Dodgy as fuck? Yes. Yet, you can see how it rolled out.
The project in question was worth several million dollars. Hundreds of hours and tens of thousands had been spent winning the deal before the cash request came up.
The client came from a country where the cash briefcase is a standard term of business, no more remarkable than paying sales tax here. Losing that work to a competitor would have been a savage bite out of the bottom line, and heavy questions would have been asked at board level. If they’d said no, would another competitor have stepped in with the cash?
Blowing the whistle in these situations takes some serious bravery.
“What’s your cash contribution 🧐”
You’d be amazed the places you find this sort of grift.
When major tenders roll out in our industry, there’s one procurement consultant who’s often on the other side of the table. He’s one of those no-socks, Rolex guys. The tenders are often for semi- or fully-government contracts, where you assume all governance will be squeaky-clean.
He goes through several rounds of squeezing supplier discounts down to absolute bottom dollar.
Then, he’ll ask: what’s your cash contribution?
What’s the right call here? This was a request from a formally-sanctioned representative. So you presume it’s within someone’s rules, yet it has a powerful fish smell. Most tenderers pull out at this point because it makes the project unviable, but there’s always at least one willing to step up.

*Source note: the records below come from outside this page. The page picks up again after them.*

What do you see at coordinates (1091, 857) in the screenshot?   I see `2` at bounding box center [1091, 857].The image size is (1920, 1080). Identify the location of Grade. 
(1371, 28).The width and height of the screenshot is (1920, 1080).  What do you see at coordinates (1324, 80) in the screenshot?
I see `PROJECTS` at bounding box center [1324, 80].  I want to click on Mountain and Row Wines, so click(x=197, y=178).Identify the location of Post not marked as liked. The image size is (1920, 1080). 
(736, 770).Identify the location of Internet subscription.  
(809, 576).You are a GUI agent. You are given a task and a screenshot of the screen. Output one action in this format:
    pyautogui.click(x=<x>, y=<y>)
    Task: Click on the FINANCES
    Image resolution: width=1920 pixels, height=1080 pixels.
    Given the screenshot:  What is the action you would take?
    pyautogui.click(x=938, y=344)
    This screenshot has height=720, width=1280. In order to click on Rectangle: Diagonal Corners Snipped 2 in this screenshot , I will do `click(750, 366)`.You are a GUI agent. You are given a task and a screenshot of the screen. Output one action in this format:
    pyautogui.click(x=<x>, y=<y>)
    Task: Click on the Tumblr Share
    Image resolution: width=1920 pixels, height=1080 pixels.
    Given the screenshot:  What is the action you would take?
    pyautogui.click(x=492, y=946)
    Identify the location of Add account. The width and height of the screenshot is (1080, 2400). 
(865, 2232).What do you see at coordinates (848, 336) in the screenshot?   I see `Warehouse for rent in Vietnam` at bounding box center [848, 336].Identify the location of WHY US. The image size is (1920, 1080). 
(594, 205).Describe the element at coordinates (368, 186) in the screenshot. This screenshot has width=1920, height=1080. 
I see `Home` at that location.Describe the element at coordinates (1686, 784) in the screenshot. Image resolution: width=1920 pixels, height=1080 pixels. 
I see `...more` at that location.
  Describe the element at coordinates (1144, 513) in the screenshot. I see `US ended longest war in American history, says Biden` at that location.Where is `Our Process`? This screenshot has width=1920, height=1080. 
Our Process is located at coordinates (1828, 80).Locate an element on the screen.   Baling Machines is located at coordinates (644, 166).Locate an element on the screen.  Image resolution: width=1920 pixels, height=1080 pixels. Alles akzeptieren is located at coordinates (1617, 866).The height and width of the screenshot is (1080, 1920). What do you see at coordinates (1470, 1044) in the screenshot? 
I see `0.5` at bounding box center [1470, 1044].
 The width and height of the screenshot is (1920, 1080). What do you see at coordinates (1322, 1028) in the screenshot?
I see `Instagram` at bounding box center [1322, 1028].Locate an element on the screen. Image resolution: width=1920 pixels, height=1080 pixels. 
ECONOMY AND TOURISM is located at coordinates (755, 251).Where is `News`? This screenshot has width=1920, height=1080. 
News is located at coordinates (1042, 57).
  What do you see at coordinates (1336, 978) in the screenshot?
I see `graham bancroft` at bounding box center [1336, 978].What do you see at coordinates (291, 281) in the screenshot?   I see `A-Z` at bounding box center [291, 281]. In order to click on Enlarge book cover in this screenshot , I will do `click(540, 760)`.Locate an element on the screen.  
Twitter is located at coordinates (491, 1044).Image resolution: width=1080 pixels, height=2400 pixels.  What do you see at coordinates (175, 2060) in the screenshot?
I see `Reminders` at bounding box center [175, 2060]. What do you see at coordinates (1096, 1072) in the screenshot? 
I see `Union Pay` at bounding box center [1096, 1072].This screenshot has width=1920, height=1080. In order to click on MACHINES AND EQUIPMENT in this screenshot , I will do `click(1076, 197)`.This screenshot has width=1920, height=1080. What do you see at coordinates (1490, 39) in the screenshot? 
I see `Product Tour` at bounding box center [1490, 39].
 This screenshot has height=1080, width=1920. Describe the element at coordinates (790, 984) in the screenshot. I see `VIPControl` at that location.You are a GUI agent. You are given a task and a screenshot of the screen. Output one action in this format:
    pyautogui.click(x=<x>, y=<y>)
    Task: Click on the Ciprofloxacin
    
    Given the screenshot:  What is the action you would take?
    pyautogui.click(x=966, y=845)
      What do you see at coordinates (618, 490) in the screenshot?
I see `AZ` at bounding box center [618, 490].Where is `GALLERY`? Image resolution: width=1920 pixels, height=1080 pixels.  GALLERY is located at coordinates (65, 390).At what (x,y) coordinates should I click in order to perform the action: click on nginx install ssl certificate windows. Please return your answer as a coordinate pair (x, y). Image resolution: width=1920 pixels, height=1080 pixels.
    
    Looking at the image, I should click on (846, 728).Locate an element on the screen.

“Just help us with the timing”
Most of these crime capers depend on a continuous group of conspirators. You can’t rely on that.
Another event management company did years of quality, high-spend work for their biggest client, a global IT brand. Then the client asked for a bit of help with budget timing. He had unspent budget left in the financial year about to end, and next year’s budgets were looking thin.
Could they invoice him for something this year, then apply it to next year’s projects?
They said yes, because they saw it as a reasonable workaround to help next year’s events. Nobody was being charged extra for anything. As scams go, this one was pretty low key.
Then a new manager came in at the IT brand, found out about it, and blacklisted all that guy’s suppliers. It was a near-fatal blow for the event management company.
Sometimes the easy shortcut works.
And sometimes it turns around to bite you on the arse in ways you never saw coming but maybe should have.
What would Ben Roberts-Smith not do?
I’ve written this before, last year re: war crimes enthusiast Ben Roberts-Smith.
If you’re not sure if you should do something, ask yourself:
How would this look if it was written down and published? Or if you had to explain it aloud to a room full of people who are not your usual circle of friends?
If things turn ugly, as they can, could you honestly say: hey, I made what I thought was the right call at the time, we all make mistakes.
Or would you have to leave town and go into witness protection because it looks so bad for you?
Unless you were missing the entire remorse part of your brain.
Until next week, law-abiding business citizens.
*James and Bradley are not their real names
PS Human Group still has a LinkedIn page, why not chuck them a morbid follow? Every line in their pitch is now unintentionally hilarious – “By understanding the needs and desires of an Executive / VIP … “ oh I’ll bet you do.